### DATA FOR REVIEW
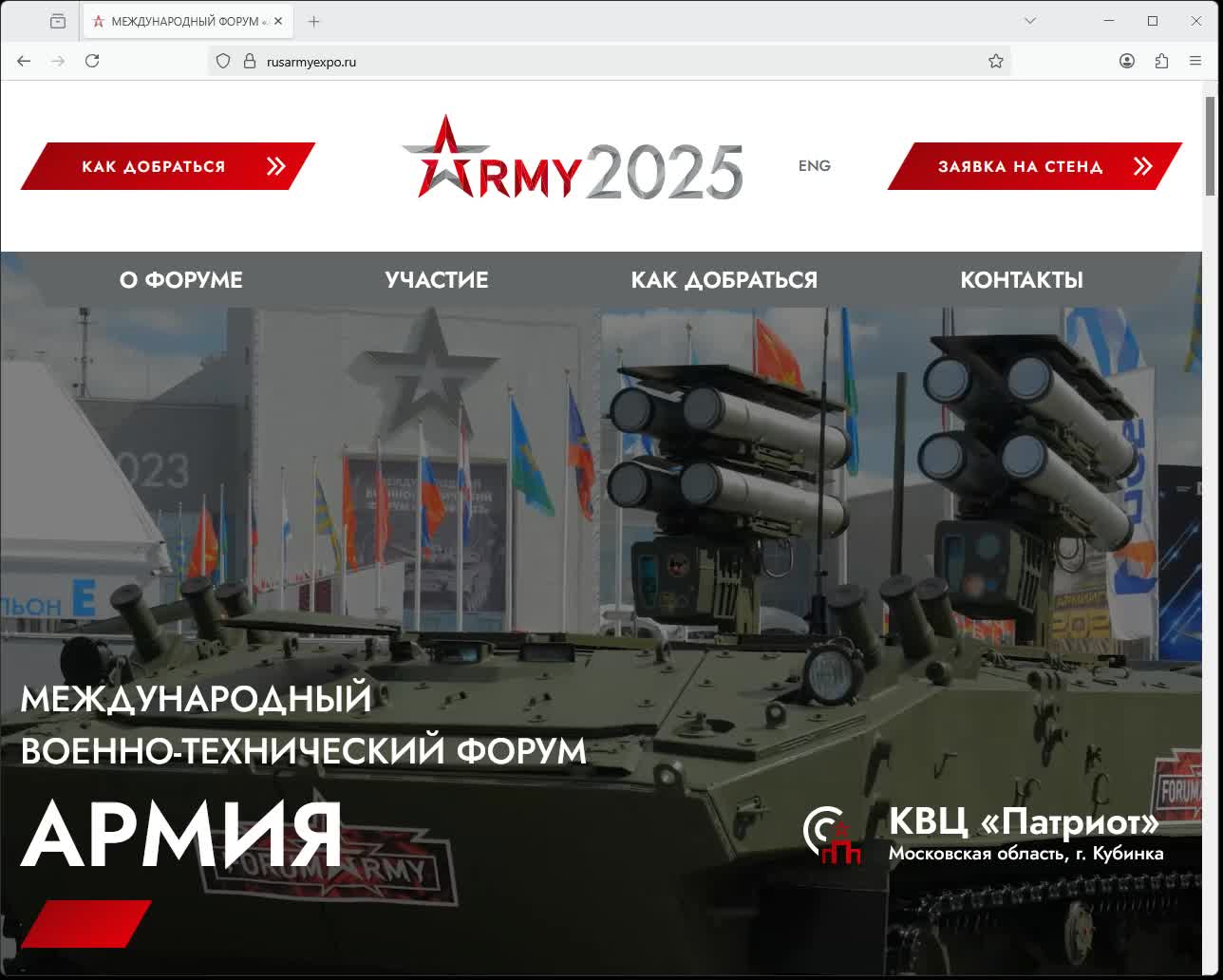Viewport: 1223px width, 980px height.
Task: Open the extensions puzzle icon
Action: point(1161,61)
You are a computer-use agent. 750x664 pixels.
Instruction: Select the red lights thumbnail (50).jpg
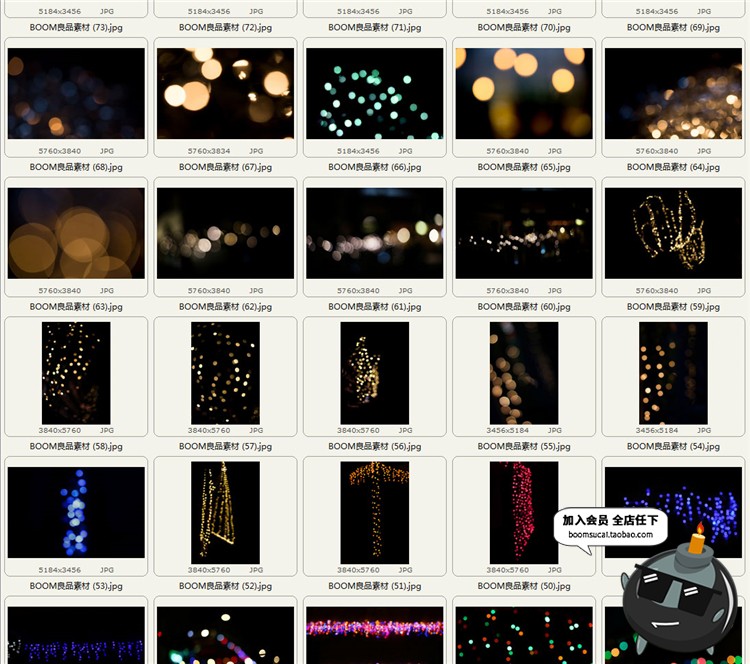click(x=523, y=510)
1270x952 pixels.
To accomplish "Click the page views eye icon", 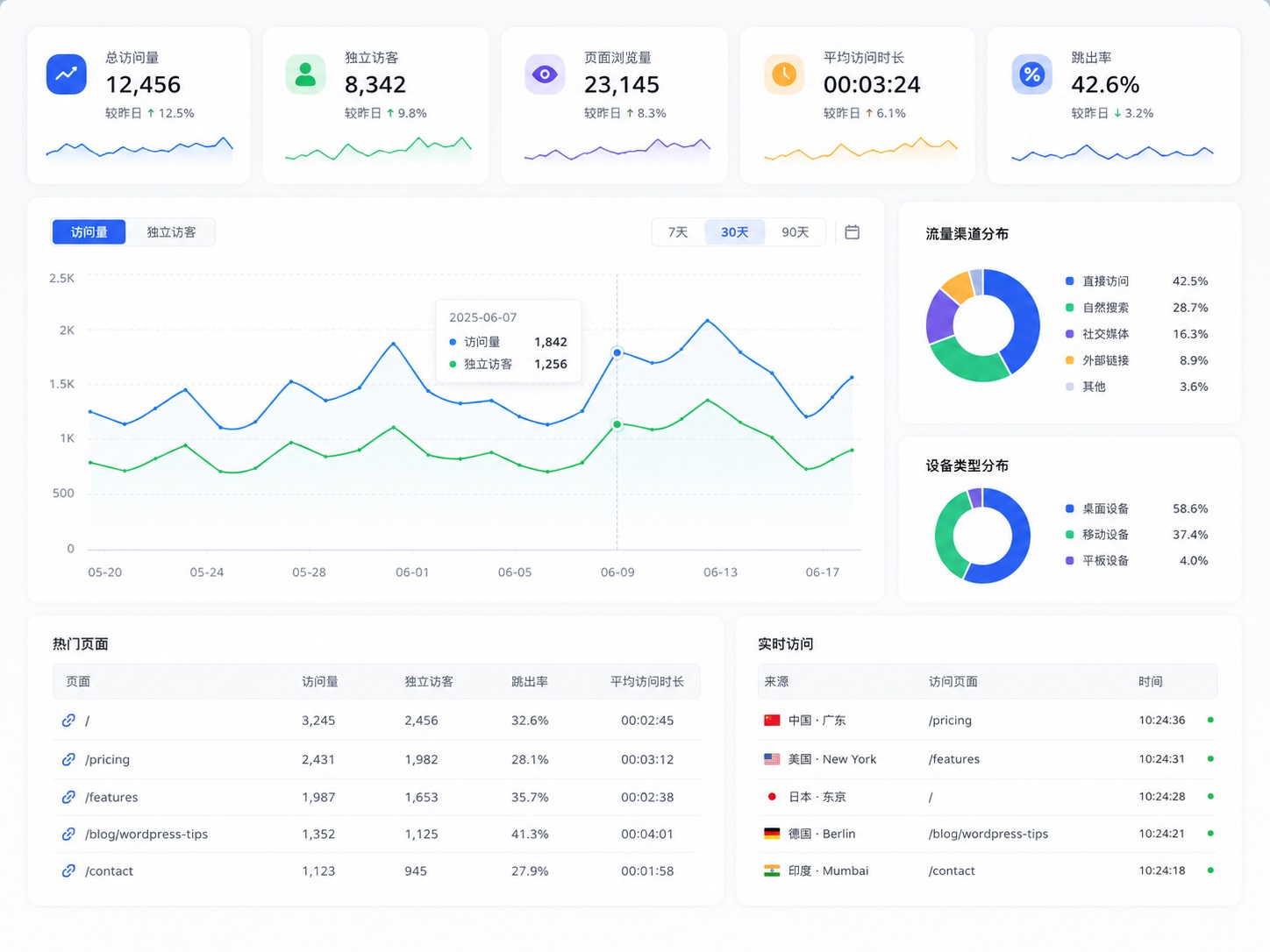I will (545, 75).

---

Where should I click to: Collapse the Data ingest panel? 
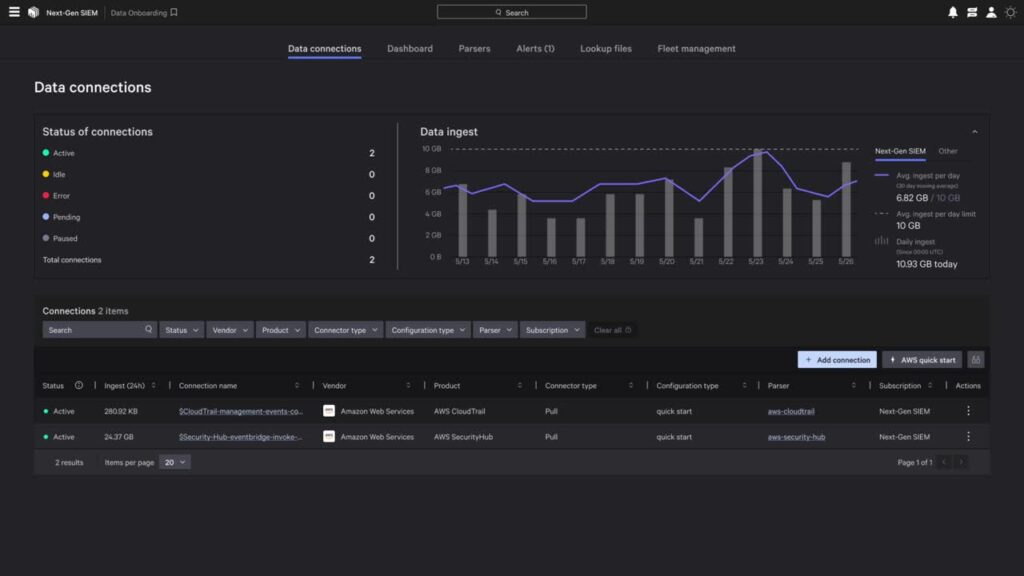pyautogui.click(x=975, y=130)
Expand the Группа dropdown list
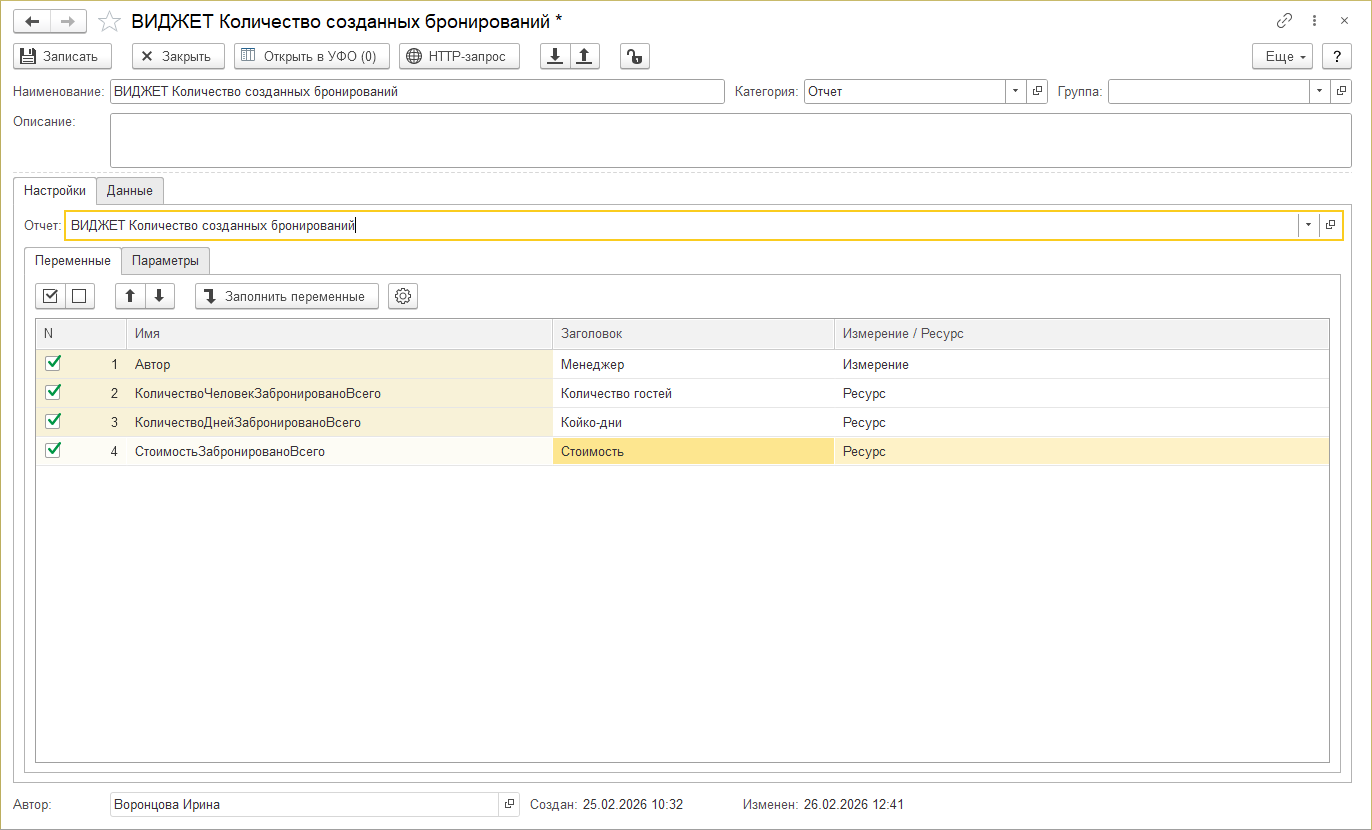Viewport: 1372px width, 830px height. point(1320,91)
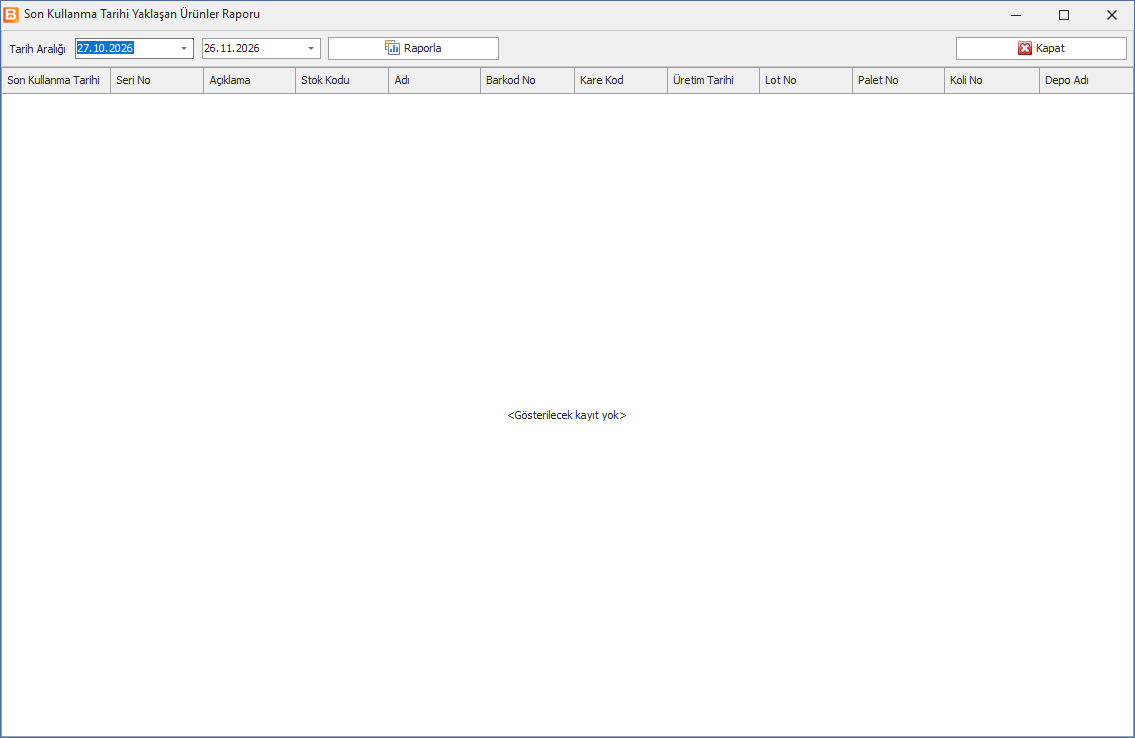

### EXERCISE GOAL
Find the word "pixels" in the entries above and gather every line that holds it.

### RESPONSE TO THE TASK
You are a computer-use agent. 750x664 pixels.
1270x952 pixels.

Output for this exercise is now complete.